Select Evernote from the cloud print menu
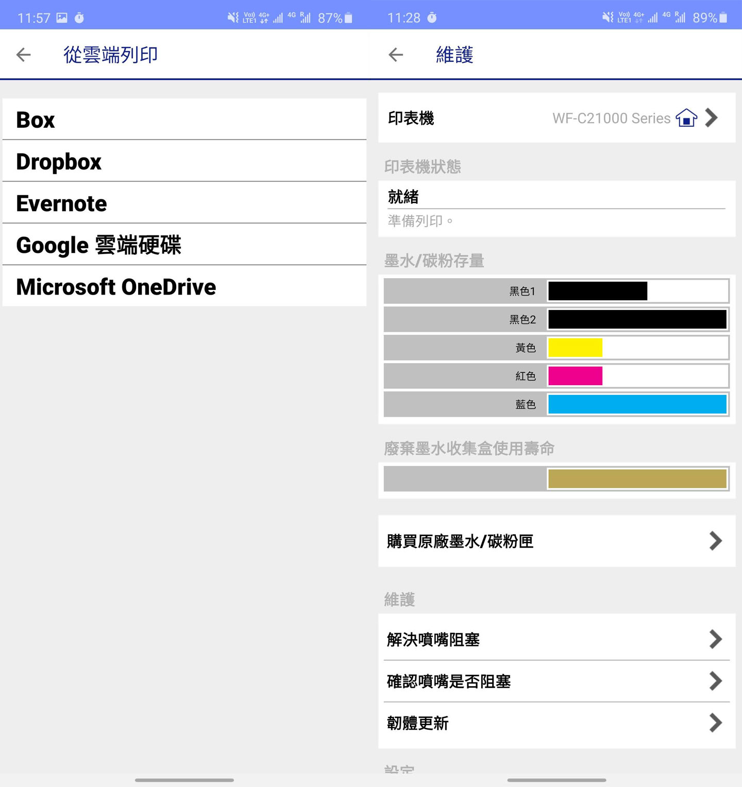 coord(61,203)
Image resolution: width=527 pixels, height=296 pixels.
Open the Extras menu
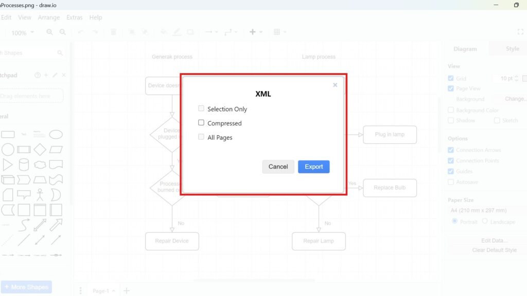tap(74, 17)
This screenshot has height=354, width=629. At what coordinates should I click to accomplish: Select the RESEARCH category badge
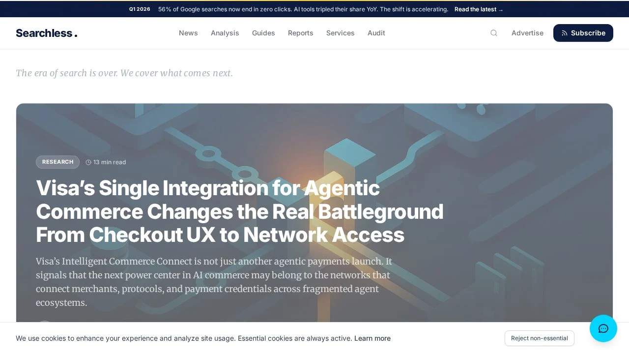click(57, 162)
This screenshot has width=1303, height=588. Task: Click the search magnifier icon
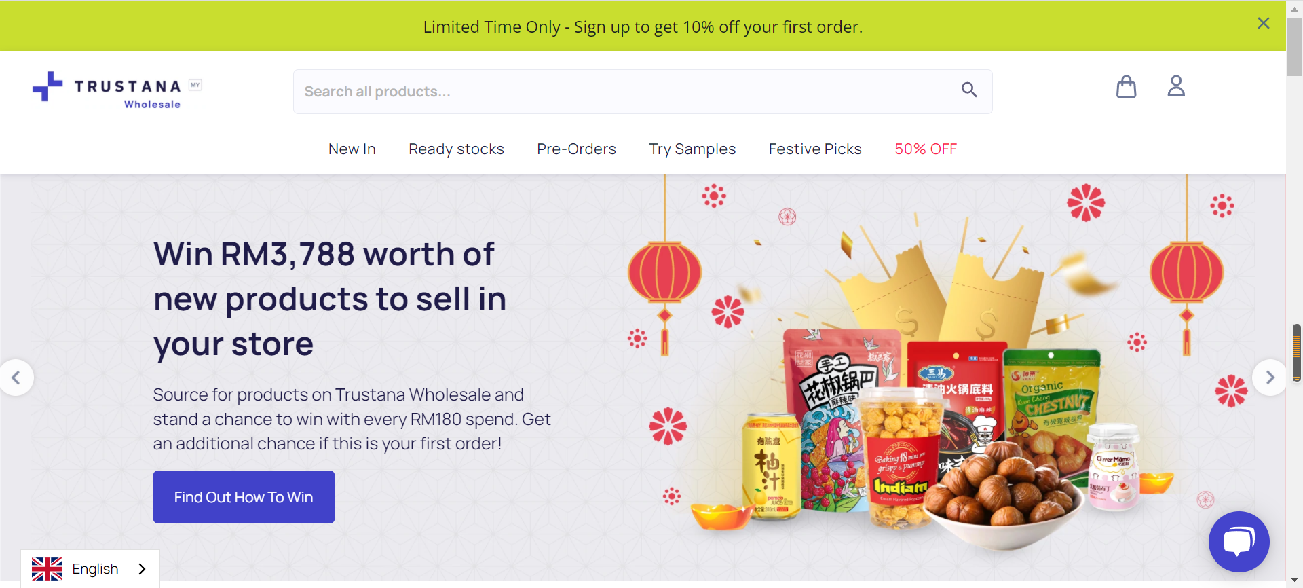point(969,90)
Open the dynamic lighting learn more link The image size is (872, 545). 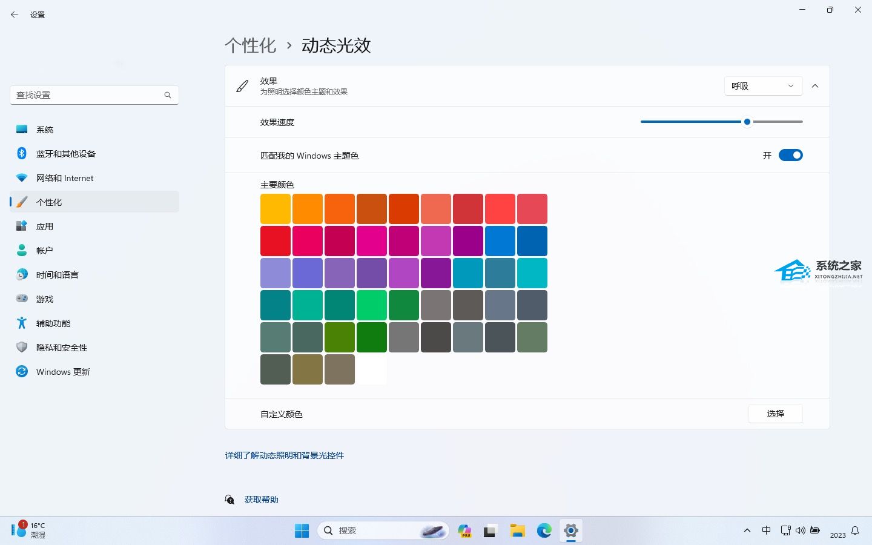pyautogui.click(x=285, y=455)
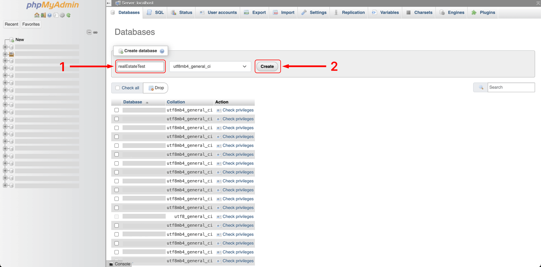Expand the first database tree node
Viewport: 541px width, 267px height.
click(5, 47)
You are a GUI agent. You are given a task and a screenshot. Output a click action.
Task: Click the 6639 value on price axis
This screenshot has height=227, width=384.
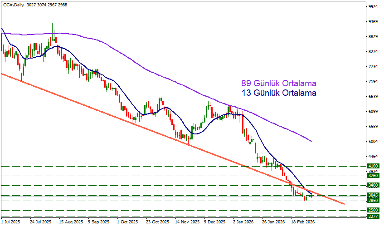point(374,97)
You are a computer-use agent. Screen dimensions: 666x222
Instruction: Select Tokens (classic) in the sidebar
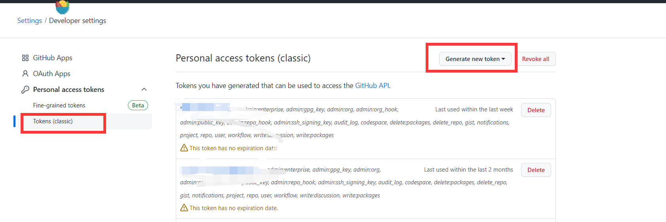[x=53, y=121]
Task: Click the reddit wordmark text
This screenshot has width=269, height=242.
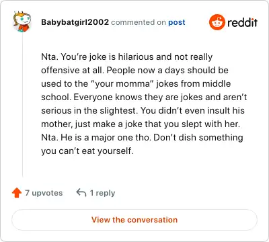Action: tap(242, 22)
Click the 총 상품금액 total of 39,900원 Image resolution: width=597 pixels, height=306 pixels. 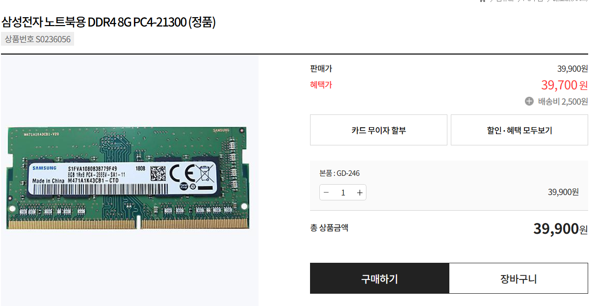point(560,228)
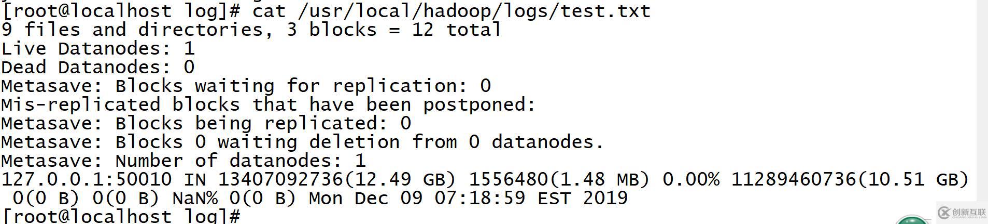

Assignment
Only lines that contain "agent" are needed, so copy each of them from the data.

Solution for this problem
You are a GUI agent. You are given a task and a screenshot. Output a click action.
You are a computer-use agent. Screen dimensions: 666x222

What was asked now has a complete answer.